INTRODUCTION:

Sacubitril sodium is a selective neprilysin inhibitor indicated for the treatment of hypertension. Sacubitril is a prodrug that is activated to Sacubitrilat by deethylation via esterases¹. Sacubitrilat inhibits the enzyme neprilysin² which is responsible for the degradation of atrial and brain natriuretic peptide, two blood pressure-lowering peptides that work mainly by reducing blood volume³. In addition, neprilysin degrades a variety of peptides including bradykinin an inflammatory mediator exerting potent vasodilator action.

As one possible solution to the problem of swallowing conventional solid dosage forms, a few major pharmaceutical companies have developed fast-dissolving intraoral tablets. The major drawback of these conventional fast dispersing and/or dissolving tablets is their physical solid form. The fear of swallowing, chewing, or choking on such solid shaped articles is still a concern in certain populations. In addition, the fragility/friability of wafer- like, porous and low-pressure moulded tablets fabricated by various manufacturing processes, which require special and expensive packaging to protect the dosage forms. The oral fast dissolving films are thin films for oral mucosal delivery that overcome the shortfalls of conventional fast-dissolving intraoral tablets. The film alleviates the danger/fear of choking, easy to handle and administer, maintains a simple and convenient packaging, alleviates unpleasant taste, and is straightforward to manufacture^{4, 5}. The oral route remains the perfect route for the administration of therapeutic agents because the low cost of therapy and ease of administration lead to high levels of patient compliance. Oral dosage forms are more popular than other dosage form. Oral fast dissolving film is relatively a new dosage form in which thin film is prepared using hydrophilic polymers, which rapidly dissolves on tongue or oral cavity. Oral Fast dissolving film (FDF) is also known as mouth dissolving films (MDF), oral strips, oral dispersible films (ODF). buccal mucosa offers many advantages like relatively large surface area of absorption, easy accessibility, simple delivery devices, avoiding hepatic first pass metabolism and feasibility of controlled drug delivery⁶. Buccal ﬁlms are ﬂexible, comfortable compared to the tablets and can circumvent shorter residence time of oral gels⁷.

On placing fast dissolving films in the mouth, saliva serves to rapidly dissolve the dosage form. The saliva containing the dissolved or dispersed medicament is then swallowed and the drug is absorbed in the normal way. Some drugs are absorbed from the mouth, pharynx and oesophagus as the saliva passes down into the stomach and it may produce rapid onset of action. In such cases bioavailability of drug is significantly greater than those observed from conventional tablets dosage form.

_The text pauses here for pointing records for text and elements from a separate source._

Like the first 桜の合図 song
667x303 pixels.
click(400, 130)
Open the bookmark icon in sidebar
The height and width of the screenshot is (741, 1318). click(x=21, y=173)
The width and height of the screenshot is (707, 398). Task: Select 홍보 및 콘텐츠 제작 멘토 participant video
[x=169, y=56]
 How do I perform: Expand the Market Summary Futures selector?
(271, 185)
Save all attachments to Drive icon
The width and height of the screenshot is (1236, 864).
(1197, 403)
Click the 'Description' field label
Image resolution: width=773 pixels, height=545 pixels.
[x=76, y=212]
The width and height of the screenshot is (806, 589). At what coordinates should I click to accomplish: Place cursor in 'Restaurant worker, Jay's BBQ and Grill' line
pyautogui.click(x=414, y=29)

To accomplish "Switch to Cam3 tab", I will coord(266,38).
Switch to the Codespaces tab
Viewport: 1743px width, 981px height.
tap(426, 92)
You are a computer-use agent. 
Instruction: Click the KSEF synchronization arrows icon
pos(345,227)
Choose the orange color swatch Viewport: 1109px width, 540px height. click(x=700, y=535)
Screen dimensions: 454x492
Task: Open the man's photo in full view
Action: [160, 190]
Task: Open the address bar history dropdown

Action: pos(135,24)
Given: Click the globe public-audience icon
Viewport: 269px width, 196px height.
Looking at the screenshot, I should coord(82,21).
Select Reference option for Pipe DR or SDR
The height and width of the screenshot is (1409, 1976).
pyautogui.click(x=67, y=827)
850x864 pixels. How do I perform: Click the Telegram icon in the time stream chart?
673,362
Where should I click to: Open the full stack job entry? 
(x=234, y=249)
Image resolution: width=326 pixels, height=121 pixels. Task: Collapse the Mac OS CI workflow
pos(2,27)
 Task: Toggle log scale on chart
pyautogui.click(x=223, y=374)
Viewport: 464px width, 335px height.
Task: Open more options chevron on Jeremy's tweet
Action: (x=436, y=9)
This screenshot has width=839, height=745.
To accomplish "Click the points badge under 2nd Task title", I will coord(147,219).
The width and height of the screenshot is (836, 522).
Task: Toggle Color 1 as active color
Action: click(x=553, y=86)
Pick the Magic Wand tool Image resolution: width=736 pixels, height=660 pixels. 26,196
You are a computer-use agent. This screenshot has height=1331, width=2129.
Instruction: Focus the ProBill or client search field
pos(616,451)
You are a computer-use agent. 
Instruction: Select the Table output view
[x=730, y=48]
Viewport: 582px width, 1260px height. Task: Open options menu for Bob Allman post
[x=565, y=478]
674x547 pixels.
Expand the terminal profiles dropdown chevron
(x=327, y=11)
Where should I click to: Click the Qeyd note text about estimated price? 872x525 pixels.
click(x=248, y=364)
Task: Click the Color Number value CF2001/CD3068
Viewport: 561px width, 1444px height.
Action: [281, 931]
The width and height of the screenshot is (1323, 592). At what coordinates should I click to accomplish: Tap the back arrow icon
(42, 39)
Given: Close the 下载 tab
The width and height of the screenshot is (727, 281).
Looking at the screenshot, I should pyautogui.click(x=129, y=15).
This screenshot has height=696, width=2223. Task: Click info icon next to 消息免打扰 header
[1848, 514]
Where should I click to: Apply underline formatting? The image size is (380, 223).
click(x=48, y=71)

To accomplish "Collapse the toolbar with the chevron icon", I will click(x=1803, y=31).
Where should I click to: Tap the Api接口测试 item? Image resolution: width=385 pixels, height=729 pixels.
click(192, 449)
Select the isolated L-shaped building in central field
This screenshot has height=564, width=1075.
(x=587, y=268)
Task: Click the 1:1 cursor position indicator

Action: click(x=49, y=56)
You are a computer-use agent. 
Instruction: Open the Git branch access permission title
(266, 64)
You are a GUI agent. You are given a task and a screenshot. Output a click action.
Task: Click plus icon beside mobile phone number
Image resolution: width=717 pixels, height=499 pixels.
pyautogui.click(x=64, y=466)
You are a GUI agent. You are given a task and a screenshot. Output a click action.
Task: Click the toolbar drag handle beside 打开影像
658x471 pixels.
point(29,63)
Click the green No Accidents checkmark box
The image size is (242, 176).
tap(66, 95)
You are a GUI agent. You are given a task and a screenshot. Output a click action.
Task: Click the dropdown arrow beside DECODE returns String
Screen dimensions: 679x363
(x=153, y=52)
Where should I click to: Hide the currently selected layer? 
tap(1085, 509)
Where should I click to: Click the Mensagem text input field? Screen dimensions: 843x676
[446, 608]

Following oral administration, Sacubitril Sodium is well absorbed and undergoes substantial first-pass metabolism; the systemic bioavailability of Sacubitril Sodium is approximately 60%. In view of these facts this drug can be considered as a suitable candidate for fast dissolving oral film. In this study, an attempt is made to investigate the feasibility of fast dissolving oral films as a medium for the fast delivery of Sacubitril Sodium with better bioavailability and enhanced patient compliance.

MATERIAL AND METHODS:

Materials:

Sacubitril sodium was obtained as a gift sample from Strides Arcolabs, Bengaluru. HPMC –E5, propylene glycol, Glycerine, Tween-80 and Sorbitol were purchased from Sigma-Aldrich.

Method:

Oral fast dissolving films of Sacubitril Sodium were prepared by solvent casting method^.Flat, square-shaped, aluminum foil-coated glass molds having a surface area of 25 cm² were fabricated for casting the films. Compositions of circular cast films of various formulations were mentioned in Table-1.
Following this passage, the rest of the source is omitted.